Uma manhã, de folga em casa, ansioso e impaciente, telefono de hora em hora para saber se não chegou nenhuma notícia. À terceira chamada, um colega me diz, dramático: “Você tinha razão em se preocupar! Aconteceu! Um cruzador russo tentou passar e foi afundado. Há emergência nuclear nos EUA e na Europa”.

Não fiz por menos: 

- Vou para aí, quero ler o despacho.

Fui e encontrei o despacho, já recortado do rolo do teletipo, datado de Washington, no formato gráfico de praxe e na linguagem lacônica, sem rebuços, das agências na época. Em três linhas dizia tudo: o temido ocorrera, a guerra temida parecia inevitável.
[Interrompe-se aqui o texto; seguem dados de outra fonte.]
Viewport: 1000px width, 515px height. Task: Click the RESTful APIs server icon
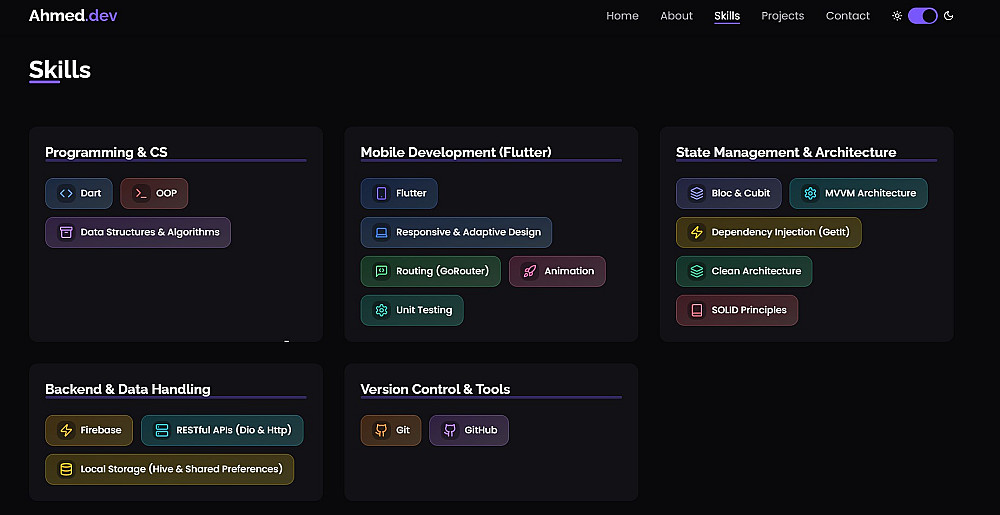point(162,430)
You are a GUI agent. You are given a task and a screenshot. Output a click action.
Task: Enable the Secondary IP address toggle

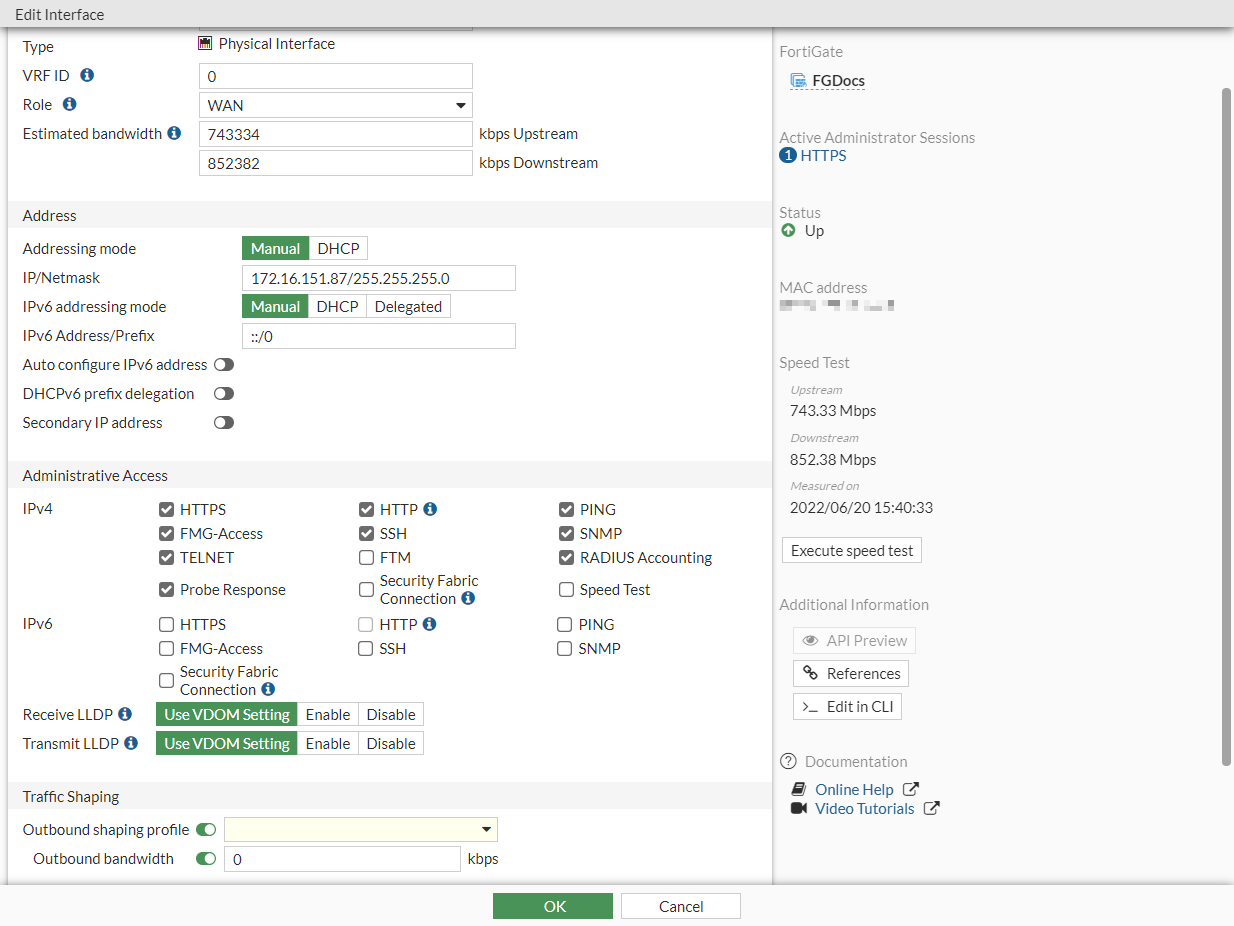(223, 422)
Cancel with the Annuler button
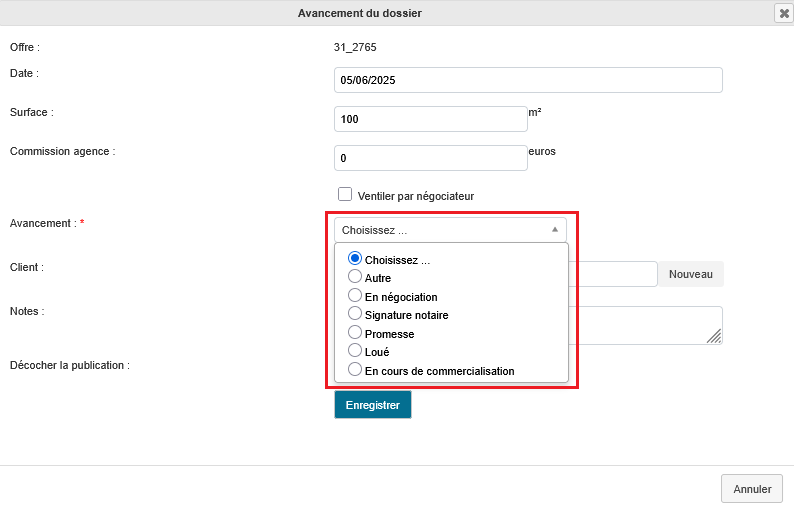Screen dimensions: 794x514 click(x=752, y=489)
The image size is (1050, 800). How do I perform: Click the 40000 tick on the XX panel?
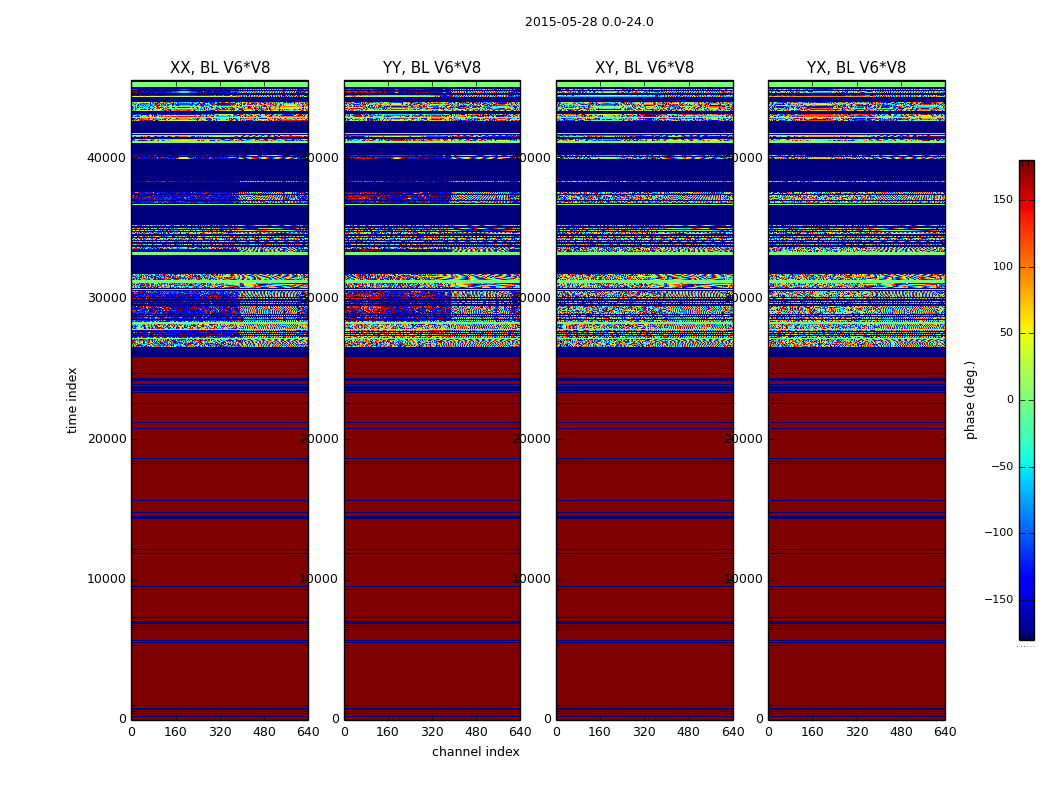(x=106, y=157)
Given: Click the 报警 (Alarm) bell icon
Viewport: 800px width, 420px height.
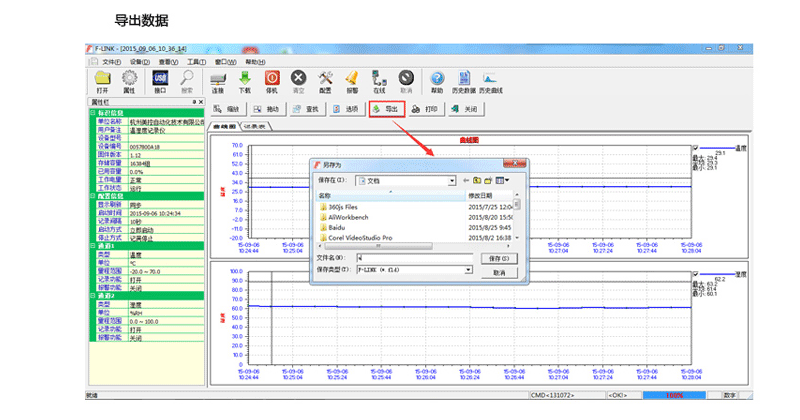Looking at the screenshot, I should (x=352, y=79).
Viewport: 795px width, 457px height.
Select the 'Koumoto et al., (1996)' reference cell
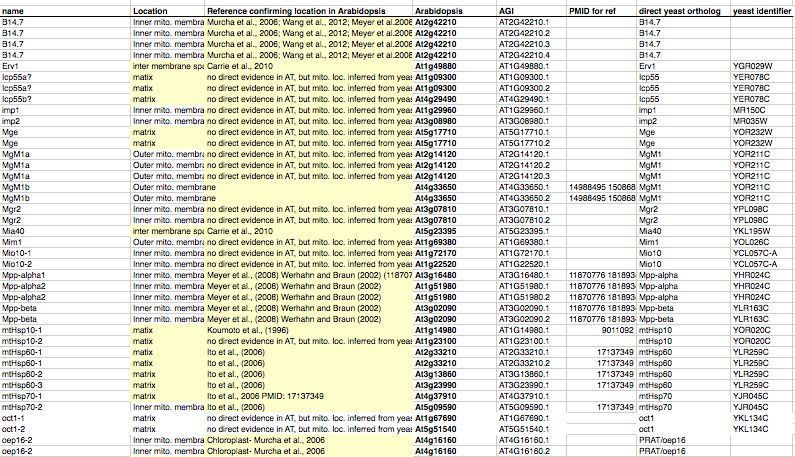(x=247, y=329)
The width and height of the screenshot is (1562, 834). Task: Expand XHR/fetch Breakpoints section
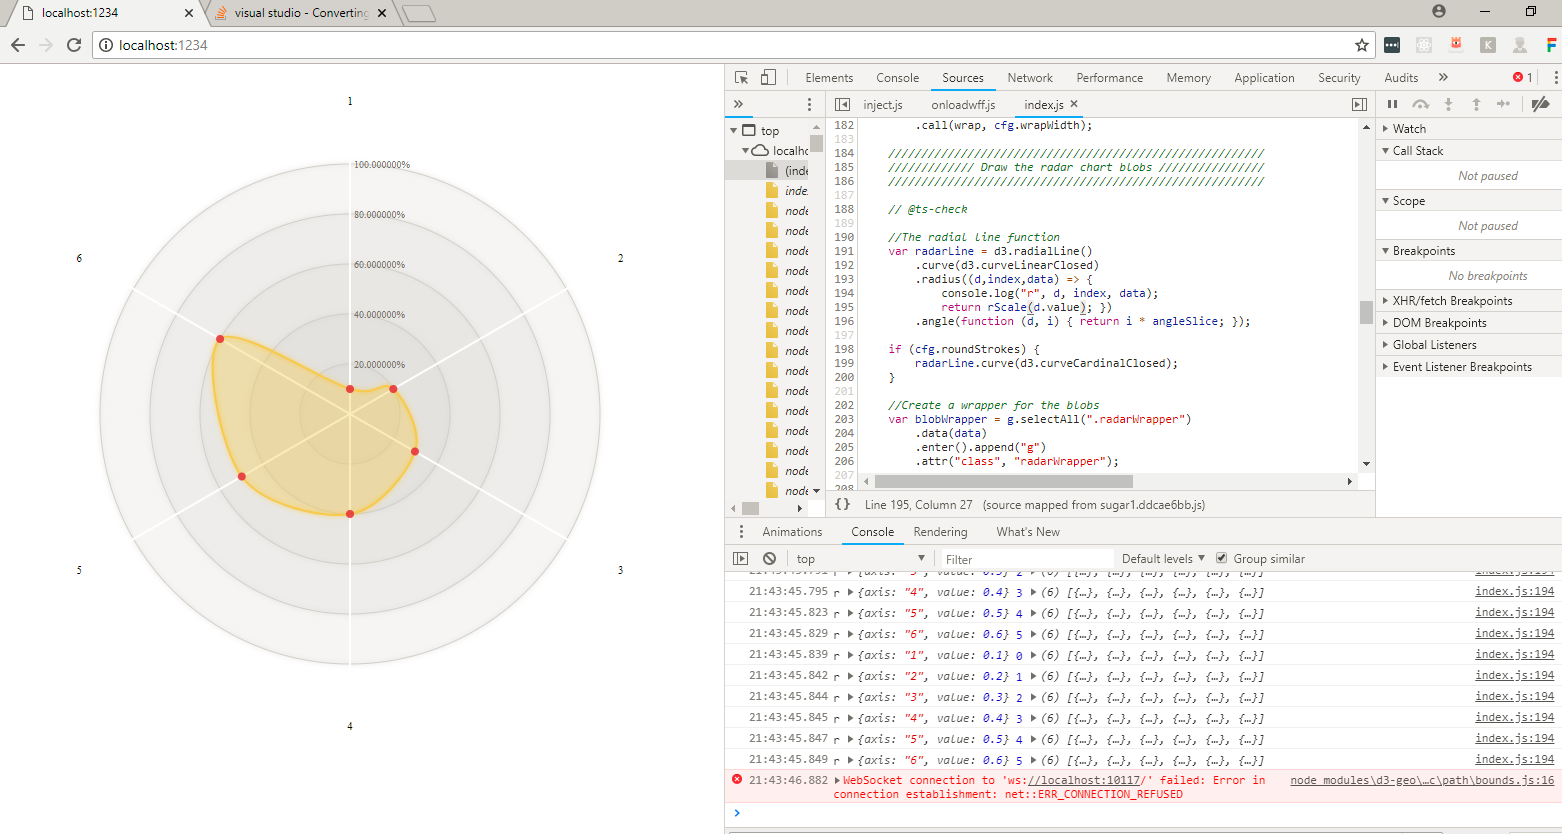[x=1452, y=301]
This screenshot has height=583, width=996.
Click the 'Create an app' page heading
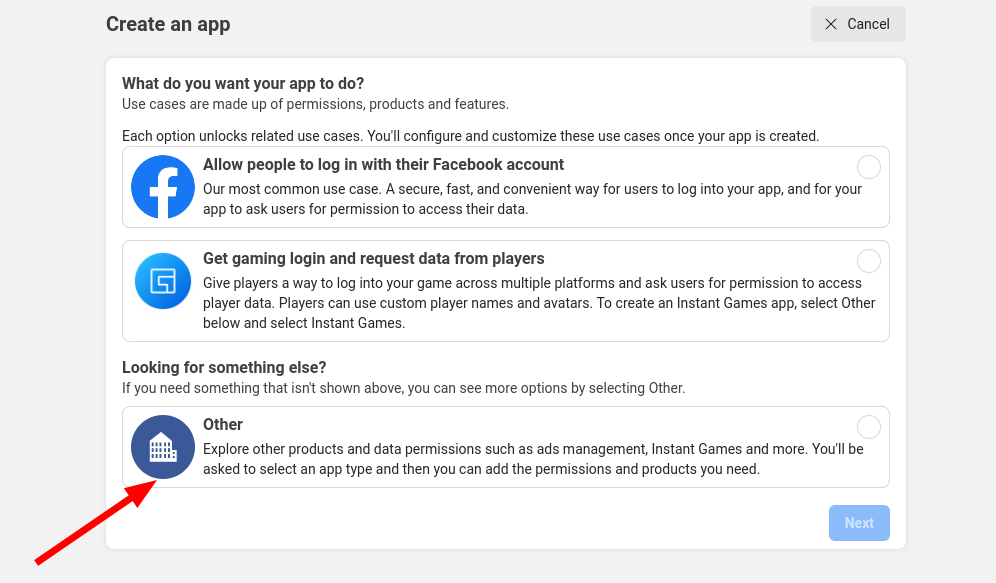tap(168, 24)
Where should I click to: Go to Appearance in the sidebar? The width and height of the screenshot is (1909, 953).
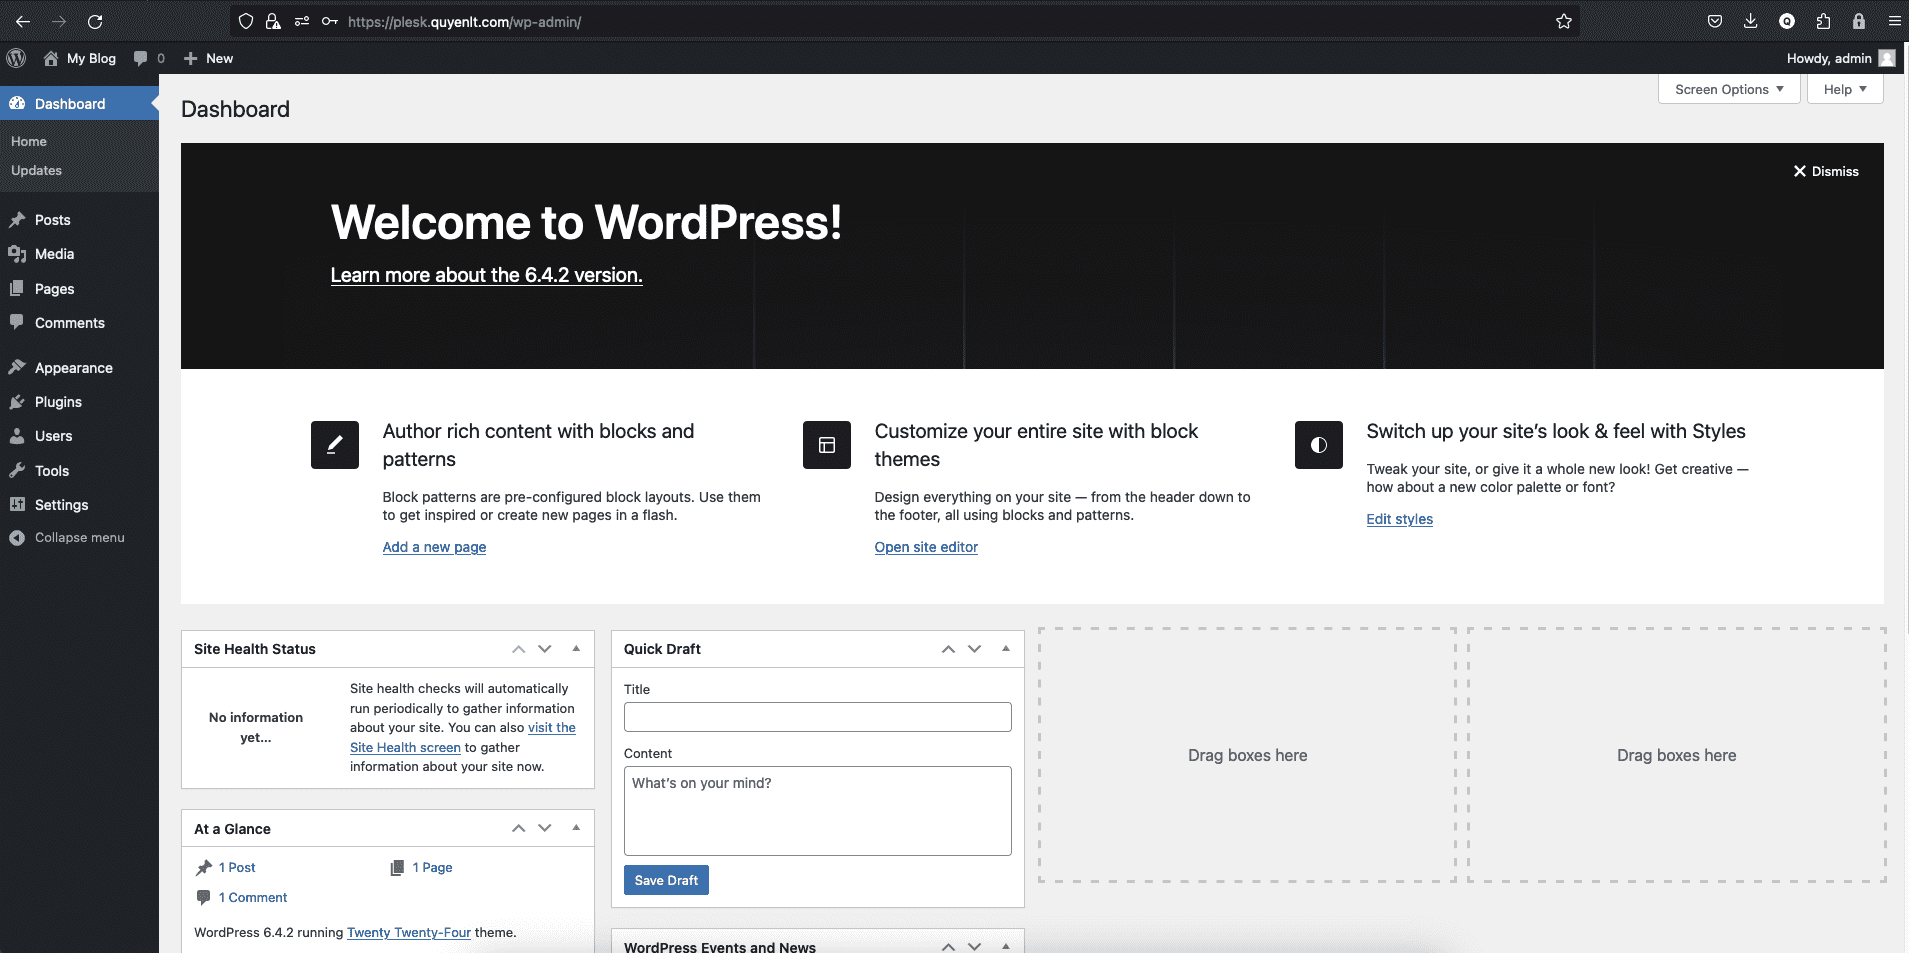pos(73,368)
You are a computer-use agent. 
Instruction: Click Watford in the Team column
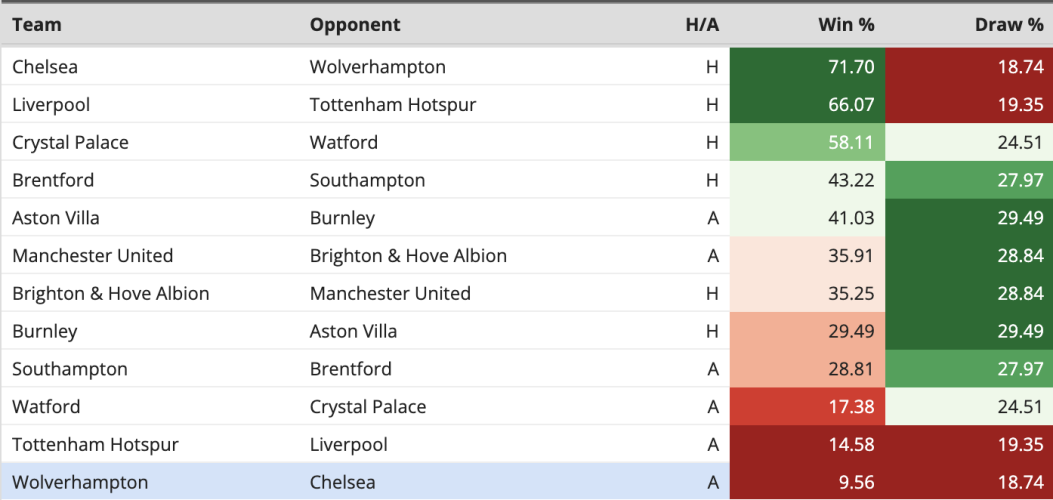pyautogui.click(x=46, y=407)
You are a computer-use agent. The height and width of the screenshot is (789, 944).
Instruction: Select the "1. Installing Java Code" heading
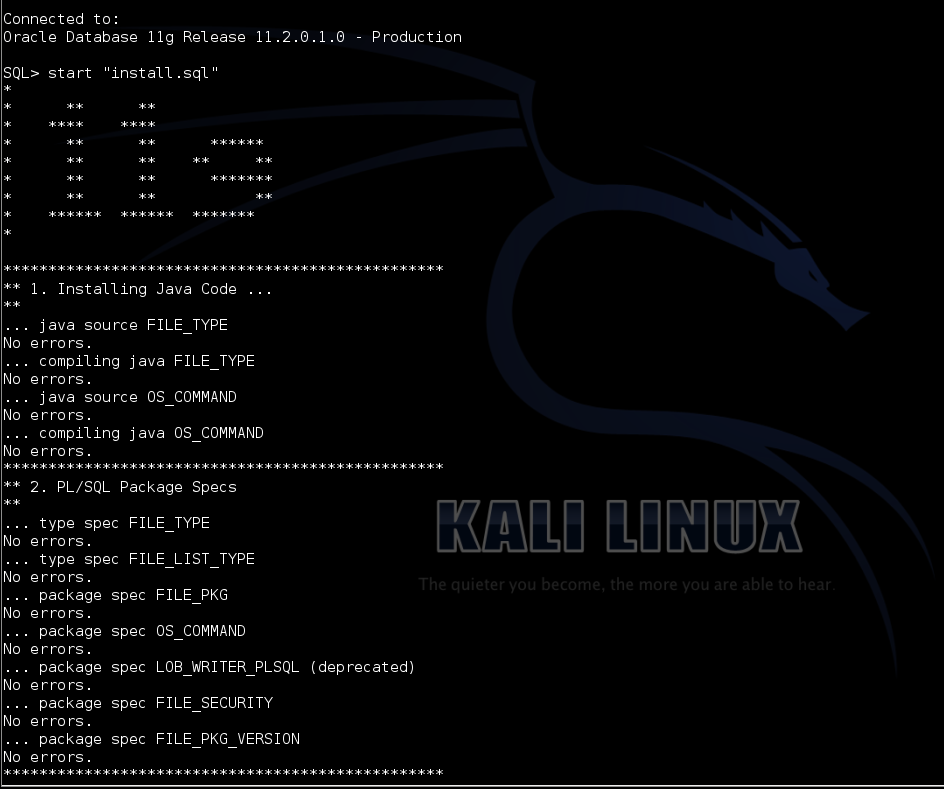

Voltei para casa cabisbaixo, pensando em ligar para minha família em São Paulo. Não tive tempo.  Mal cheguei à SQS 208, outro colega me telefona para perguntar se eu já sabia da notícia, que ele acabara de ouvir numa rádio da Capital: ”Você tinha razão, eu não achava que isso pudesse acontecer”. Minutos depois, outra chamada, de terceiro colega, do mesmo surpreso e amedrontado teor. 

Instantes após me chama, porém, o primeiro colega, o que me dera a notícia, muito apologético: 

“Desculpa, vi que você ficou realmente abalado e quero te tranqüilizar. Foi só uma brincadeira minha. Você estava tão chato que achei que a merecia. Eu próprio bati o despacho no teletipo”.

Xinguei à beça o amigo, repudiando a brincadeira de péssimo gosto. Mas desliguei o telefone aliviado. 

Sentimento fugaz, contudo: logo me lembrei das chamadas dos outros amigos, mencionando que haviam sabido da mesma notícia de outras fontes, no rádio. Como podia, se a notícia não era verdadeira? Ou era?

Em resumo: o colega brincalhão, ao bater o fictício despacho no teletipo, supostamente off line, havia espalhado a notícia por diversos terminais de rádios e jornais de Brasília. Por mim alertado, e quase em pânico, o autor da brincadeira chamou todo mundo de imediato, tornando a notícia sem efeito, apagando o conflito. Era pessoa muito querida e respeitada, e na Brasília pequena da época, em que todos se conheciam e eram amigos, foi possível em minutos desmanchar a guerra, restabelecer a paz modorrenta da nova Capital. 

 

Não houve mortos ou feridos. Só um outro amigo me falou do mal-estar passageiro de uma senhora, em sua loja, ao ouvir pelo rádio o anúncio do virtual início da  guerra provavelmente definitiva, terminal.